Hey, all. Had a link to this up earlier, but here's the full post:
On Saturday I attended an oyster tasting at the Legal Seafoods in Harvard Square. Though I believe in paying the real cost of food, which Americans usually don't, the $35 price tag did make me hesitate, since that amount could put me in real food for several days. Also, great Wellfleets on the halfshell are available at the Davis Square Farmer's Market on Wednesdays for only a buck. With these two thoughts in mind, my companions and I decided that to make it worth it, we needed to eat at least an oyster per every dollar spent. In the end we each put down about 40.
After the first ten or so I didn't think I could do it. After two glasses of wine, I did.
Initially the space was way too crowded and the anxiety about making sure you got your fill was palpable. People were finicky about their place in line and there was a fair amount of bumping and jostling for a crowd who looked like the wealthy dupes of Marx Brothers movies.
Besides oysters, you could also have... nothing. Though the oysters were served raw, fried, pickled, baked and stewed, there wasn't a crumb, an oyster cracker even, to be had besides the oysters themselves, which I thought was a little shoddy of Legal. At least put out some bread, and then we'd eat fewer oysters anyway. Neither was wine included in the tab, though I was certainly led to think it would be by the wording of their promo. The folks at Boston.com seem to have had the same impression, having included the following in their listing for the event:
"you will be given wine sips to complement the oyster dishes."
I don't know about you, but if you come to my house for dinner, and I "give" you something, you don't have to pay $7.50.
Between that and being asked to fork over gratuity upon entering, one didn't get the impression that one was being graciously hosted. A not too cheap feeding frenzy it was, a pleasing dining experience it was not. When the shucking demonstrator asked for everyone's attention and spoke extempore about the high quality of Legal's oysters, taking pains to highlight their safety, I suddenly felt as though we'd been tricked into paying for their marketing.

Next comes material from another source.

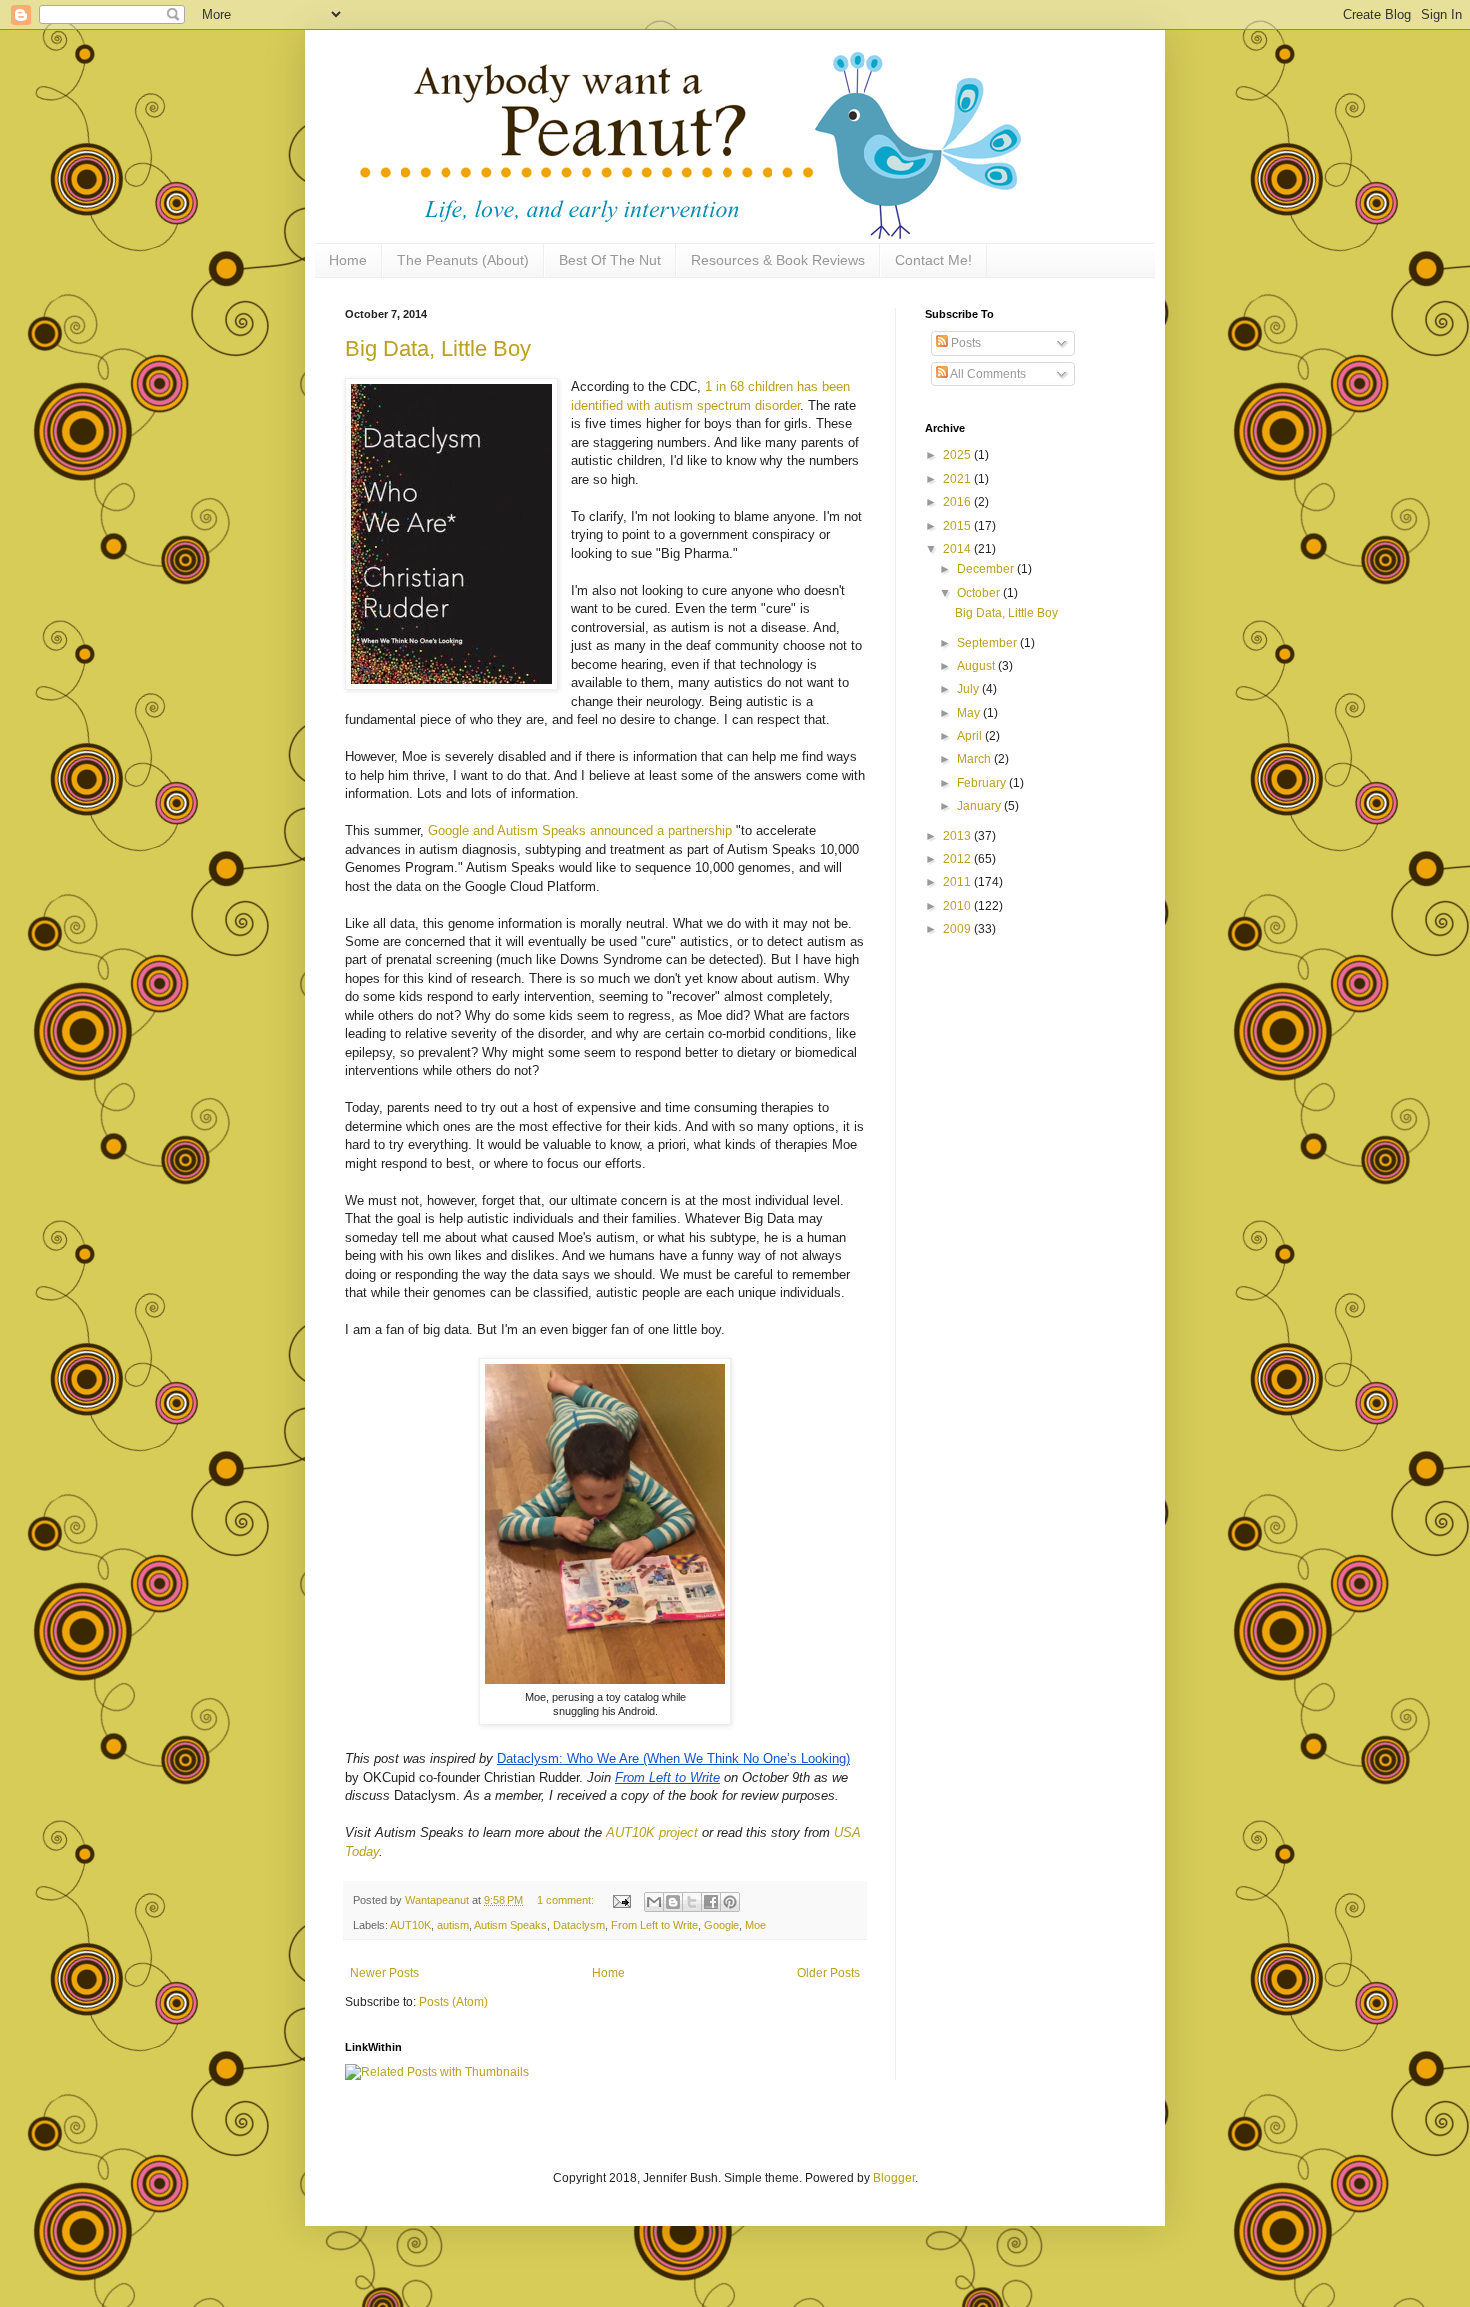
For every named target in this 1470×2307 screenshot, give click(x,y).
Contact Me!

Still you did get a complimentary oyster survival kit, which is really the opposite if you look at it from the oyster's perspective. It contained a DVD on how to shuck (don't need it), a small bottle of Tabasco (don't use it), one of those disposable wooden oyster forks (completely unnecessary), and a moist towelette (would rather have oyster juice on my hands than ethyl alcohol, propylene glycol, USP, benzalkonium chloride, fragrance, polyoxethylene nonphenol, PEG 75, lanolin, and sodium bicarbonate.)
That said, you really could eat all the oysters you wanted, or more. As I grabbed one last Maine pemaquid on my way out, my stomach sloshing with the very recently killed bodies of over three dozen bivalves, the busboys waved the tops of their hands at at me as if to say "take, take!"
The staff was friendly, light footed and informative, though not always correct. One staff member said that the small, ovular lumps on the shells were "barnacles," though I've been told by the oyster farmer at the Davis Market that they are in fact baby oysters. (He asks that you refrigerate your shells and return them to him the following week so that he can use them to re-seed his beds.) As if it wasn't already apparent, this event showed the massive disconnect between food production and consumption, even by the folks at Legal, who purport to know their stuff, though by their sheer volume they drain the ocean of life at an alarming rate per day.
But there's no way that I can pretend that I didn't love eating 40 oysters. There is nothing to help you better understand a food than obsessive indulgence, and I don't think I'd eaten a luxury item in this quantity since the age of fourteen, when my next door neighbor and I each ate 9 grapefruits from the tree in my yard. My lips burned, but I've deeply understood grapefruit ever since. I also have to report that afterwards we all felt a clear sense of euphoria, one not unlike my recent sichuan peppercorn high. Maybe that's the infamous aphrodisiac effect, though all it made me want to do was nap.
And no matter how you look at it, if I pass up buying an oyster the next 40 times, in the end I'll have saved money.